### What is asked
Reproduce as a numbered list, with blank lines omitted, the lines running from the start of the entries through the line containing "coord(130,339)", inclusive.

### Records supplied
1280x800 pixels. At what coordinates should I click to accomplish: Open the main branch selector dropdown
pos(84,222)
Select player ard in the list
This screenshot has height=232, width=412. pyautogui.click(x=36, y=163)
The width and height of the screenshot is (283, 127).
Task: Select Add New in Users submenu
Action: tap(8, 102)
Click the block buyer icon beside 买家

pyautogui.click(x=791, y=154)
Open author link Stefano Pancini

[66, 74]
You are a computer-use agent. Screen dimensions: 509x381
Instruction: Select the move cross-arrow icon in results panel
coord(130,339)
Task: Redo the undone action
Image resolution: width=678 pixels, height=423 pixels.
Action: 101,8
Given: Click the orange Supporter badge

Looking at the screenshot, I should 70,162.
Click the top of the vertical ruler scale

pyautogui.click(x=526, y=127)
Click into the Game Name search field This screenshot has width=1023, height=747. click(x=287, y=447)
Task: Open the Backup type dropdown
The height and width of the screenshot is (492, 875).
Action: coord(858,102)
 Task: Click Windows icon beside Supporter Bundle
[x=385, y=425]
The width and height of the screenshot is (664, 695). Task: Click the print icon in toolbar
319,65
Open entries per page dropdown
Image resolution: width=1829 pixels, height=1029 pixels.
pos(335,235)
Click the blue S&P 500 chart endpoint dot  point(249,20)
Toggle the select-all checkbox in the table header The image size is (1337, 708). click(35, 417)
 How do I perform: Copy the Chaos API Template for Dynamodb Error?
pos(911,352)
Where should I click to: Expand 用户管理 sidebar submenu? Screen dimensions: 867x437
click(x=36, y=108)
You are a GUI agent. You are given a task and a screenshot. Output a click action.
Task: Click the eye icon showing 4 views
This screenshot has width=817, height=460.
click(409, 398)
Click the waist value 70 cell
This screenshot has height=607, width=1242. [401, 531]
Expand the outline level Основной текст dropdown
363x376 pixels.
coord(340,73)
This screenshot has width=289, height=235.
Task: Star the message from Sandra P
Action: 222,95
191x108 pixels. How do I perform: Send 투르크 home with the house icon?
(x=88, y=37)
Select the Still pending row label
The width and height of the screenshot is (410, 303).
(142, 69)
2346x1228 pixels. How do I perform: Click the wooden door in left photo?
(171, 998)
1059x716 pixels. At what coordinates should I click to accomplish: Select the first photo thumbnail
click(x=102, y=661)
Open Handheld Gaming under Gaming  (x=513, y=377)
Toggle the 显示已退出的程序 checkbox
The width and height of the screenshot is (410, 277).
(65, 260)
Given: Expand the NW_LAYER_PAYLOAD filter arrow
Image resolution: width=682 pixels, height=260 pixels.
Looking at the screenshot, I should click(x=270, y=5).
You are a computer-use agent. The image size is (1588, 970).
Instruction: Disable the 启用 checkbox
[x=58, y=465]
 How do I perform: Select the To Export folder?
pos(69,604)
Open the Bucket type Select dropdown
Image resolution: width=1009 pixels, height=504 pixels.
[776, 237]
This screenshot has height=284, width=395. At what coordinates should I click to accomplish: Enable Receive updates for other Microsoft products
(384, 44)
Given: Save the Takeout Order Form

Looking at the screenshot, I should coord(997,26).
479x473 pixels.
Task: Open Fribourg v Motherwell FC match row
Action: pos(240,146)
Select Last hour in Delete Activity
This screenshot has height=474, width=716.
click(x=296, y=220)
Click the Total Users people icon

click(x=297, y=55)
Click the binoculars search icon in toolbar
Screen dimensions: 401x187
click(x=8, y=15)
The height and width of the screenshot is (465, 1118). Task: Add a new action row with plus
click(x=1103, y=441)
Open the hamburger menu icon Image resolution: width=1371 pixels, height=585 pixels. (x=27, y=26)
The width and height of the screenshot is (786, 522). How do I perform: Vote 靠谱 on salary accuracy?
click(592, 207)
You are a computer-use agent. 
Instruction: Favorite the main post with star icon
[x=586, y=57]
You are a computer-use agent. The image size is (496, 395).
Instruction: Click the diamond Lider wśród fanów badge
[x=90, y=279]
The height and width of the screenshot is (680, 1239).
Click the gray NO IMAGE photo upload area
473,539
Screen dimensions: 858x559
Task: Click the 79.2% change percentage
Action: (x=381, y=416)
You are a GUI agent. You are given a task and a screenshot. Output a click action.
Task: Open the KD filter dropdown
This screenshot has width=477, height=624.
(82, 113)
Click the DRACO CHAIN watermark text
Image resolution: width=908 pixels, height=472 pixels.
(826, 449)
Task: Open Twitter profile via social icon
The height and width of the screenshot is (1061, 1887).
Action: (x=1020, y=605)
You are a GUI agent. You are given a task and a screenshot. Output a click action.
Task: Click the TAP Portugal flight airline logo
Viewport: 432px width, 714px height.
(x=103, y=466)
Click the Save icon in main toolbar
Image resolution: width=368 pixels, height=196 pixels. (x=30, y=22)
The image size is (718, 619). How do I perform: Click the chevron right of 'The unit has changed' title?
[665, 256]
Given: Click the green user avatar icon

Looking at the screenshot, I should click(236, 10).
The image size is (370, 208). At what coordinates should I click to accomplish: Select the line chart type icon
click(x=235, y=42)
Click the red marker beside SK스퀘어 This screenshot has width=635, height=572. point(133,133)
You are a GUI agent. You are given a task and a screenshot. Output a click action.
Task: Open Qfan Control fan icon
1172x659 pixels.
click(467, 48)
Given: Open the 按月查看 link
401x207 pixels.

### Answer for the task
1. 1280x800 pixels. At what coordinates should I click to accomplish: Open the main branch selector dropdown
2. pos(84,222)
3. Select player ard in the list
4. This screenshot has height=232, width=412. pyautogui.click(x=36, y=163)
5. The width and height of the screenshot is (283, 127).
6. Task: Select Add New in Users submenu
7. Action: tap(8, 102)
8. Click the block buyer icon beside 买家
9. pyautogui.click(x=791, y=154)
10. Open author link Stefano Pancini
11. [66, 74]
12. You are a computer-use agent. Screen dimensions: 509x381
13. Instruction: Select the move cross-arrow icon in results panel
14. coord(130,339)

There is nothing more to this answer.